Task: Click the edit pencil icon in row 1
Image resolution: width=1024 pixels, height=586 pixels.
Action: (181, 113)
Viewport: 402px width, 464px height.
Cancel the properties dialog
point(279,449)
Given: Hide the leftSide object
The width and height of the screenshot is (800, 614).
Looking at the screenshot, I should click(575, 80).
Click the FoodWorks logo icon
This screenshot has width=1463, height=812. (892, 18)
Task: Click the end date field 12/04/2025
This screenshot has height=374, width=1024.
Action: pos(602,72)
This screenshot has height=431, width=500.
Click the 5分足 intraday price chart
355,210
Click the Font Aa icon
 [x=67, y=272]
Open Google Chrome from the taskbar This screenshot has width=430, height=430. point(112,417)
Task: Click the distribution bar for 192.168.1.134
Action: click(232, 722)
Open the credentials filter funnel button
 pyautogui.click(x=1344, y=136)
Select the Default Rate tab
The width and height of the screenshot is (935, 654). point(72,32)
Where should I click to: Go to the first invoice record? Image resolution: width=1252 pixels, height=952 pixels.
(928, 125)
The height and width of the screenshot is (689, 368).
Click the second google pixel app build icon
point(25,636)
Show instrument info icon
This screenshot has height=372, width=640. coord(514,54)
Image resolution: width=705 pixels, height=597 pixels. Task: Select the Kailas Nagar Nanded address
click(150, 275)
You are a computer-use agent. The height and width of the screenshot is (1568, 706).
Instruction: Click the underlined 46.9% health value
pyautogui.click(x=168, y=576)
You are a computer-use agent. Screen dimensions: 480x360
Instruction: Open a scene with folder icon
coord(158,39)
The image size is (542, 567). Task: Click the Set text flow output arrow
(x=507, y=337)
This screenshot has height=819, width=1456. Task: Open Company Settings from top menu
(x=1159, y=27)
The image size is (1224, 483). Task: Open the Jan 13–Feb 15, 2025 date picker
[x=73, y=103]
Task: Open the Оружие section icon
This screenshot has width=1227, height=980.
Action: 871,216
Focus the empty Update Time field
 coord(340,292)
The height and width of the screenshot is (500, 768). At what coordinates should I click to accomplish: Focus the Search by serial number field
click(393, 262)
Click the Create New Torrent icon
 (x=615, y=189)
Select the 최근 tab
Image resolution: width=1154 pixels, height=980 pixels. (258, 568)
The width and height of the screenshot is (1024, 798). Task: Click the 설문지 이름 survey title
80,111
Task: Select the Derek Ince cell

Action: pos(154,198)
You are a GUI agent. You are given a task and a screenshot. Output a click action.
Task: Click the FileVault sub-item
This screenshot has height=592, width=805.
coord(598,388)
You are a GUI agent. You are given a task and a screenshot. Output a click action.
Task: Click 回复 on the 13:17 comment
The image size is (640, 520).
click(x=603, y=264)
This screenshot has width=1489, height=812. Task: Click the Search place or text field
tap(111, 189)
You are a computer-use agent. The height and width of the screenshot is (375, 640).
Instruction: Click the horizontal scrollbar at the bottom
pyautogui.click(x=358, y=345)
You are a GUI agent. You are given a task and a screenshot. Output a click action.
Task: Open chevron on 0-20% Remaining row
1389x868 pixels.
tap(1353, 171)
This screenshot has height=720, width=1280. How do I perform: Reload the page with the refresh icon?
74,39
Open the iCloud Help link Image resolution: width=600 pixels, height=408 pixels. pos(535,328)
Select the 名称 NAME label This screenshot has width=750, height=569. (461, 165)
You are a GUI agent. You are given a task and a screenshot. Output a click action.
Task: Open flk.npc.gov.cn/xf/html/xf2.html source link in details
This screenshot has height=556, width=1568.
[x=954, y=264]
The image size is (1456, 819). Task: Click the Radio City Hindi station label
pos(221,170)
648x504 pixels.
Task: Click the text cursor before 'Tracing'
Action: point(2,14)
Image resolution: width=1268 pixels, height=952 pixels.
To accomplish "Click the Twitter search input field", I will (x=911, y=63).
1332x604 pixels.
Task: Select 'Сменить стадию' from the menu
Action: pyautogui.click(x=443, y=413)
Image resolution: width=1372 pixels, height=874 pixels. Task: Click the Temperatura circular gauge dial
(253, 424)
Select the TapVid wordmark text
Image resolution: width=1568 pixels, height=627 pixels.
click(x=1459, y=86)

+ + +

▸ **ASSIGNMENT**: Starting from the data above, filter for lines with "computer" and copy each one.

▸ **FINISHED EXERCISE**:
You are a computer-use agent. The height and width of the screenshot is (1568, 706).
You are a computer-use agent. Screen dimensions: 480x360
You are a computer-use agent. The height and width of the screenshot is (375, 640).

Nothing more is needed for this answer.